From T.M. Schoewe
This mixed marriage is not one which you might have in mind, between different ethnic backgrounds or religious faiths or one where one of the partners does not have any faith. And it surely isn’t one between a Vikings’ fan and a Packer diehard.
The mixed marriage we speak of is mixed because of politics. Maybe you read about this story. Isaac, an ardent Republican, kisses his wife goodbye and heads out on a business trip to Asia, leaving his absentee ballot with her for safekeeping until the coming presidential election, when she was to mail it in.
Bonnie, being a good Democrat, thought it over. Should she be loyal to her spouse or faithful to the Democrat party? It was a real dilemma. She decided to do the right thing, she threw the ballot away! Ooftah! Bonnie says she did not tell her husband about it for years and doesn’t remember how he ever found out. But when he discovered her betrayal he wasn’t amused. He says “I was speechless! I’ve never missed a vote!”
Perhaps the toughest mixed marriage is between a Republican and a Democrat when each partner is really “dug in!” The election season is now in full swing and may pose a threat to many relationships. People of different views often become intolerant of others, even those they love. And when you find a person you have respected now opposes your favorite candidate you become greatly disappointed.
Here are some suggestions for this mixed marriage. First, when it comes to politics you are not going to change anybody. Second, everything we do to get others to see things our way only pushes them further away. Third, once this happens we end up losing respect and say things we regret. Finally, we need to stop and listen to the Lord!
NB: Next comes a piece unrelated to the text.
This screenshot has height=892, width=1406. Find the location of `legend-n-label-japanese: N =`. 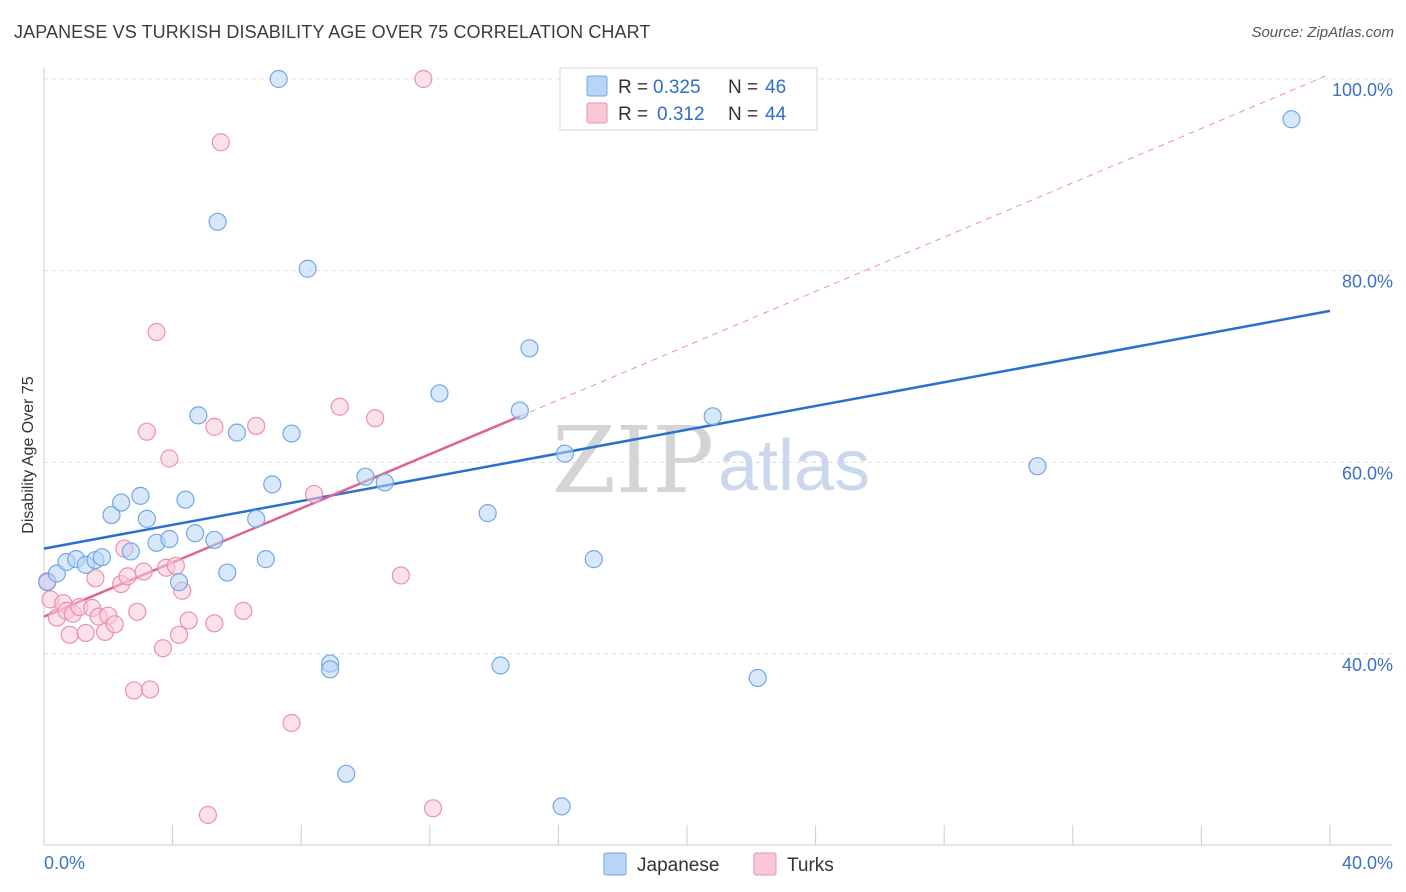

legend-n-label-japanese: N = is located at coordinates (743, 88).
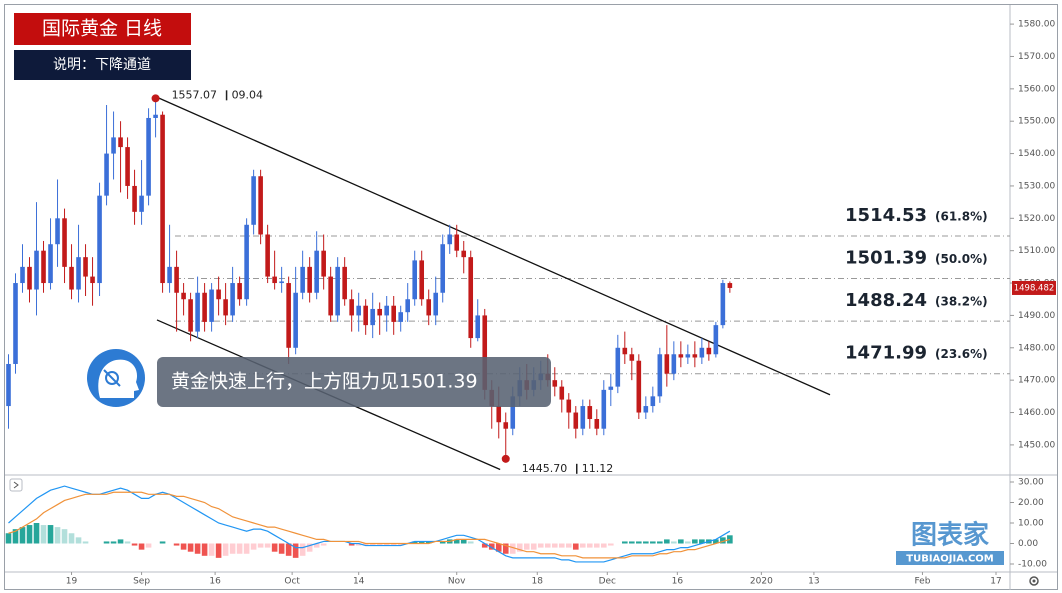 Image resolution: width=1062 pixels, height=593 pixels. What do you see at coordinates (1036, 316) in the screenshot?
I see `y-tick-label: 1490.00` at bounding box center [1036, 316].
He Who died for us reminds us that we are not our own, we are God’s. To prove that, we are to do as He tells us, to love another. Furthermore, scripture (Eph. 5:21) beseeches us to “submit to one another out of reverence for Christ.” That sounds like a lot of work and somewhat risky. Who then will take care of you and your needs? One of the greatest secrets of a “happy marriage” is mutual submission, for it ignites each other. It is a “win-win!” You honor Christ and your lives get better and each of you can agree, “you are a spender, I am a saver, you love cats, I love dogs, I am a Republican and you are a Democrat! Forward Obama! Win Romney!”
And so you both make it a happy mixed marriage.
P.S. There was a couple of 46 years. The wife, a Democrat, knew her husband loved George Bush so she hung a picture of him in the kitchen. He saw the picture and took it down. She put it back up. And so it went. He’d take it down, she’d put it up. It was their way of saying “I was here!” They are now into the 47th year of their mixed marriage.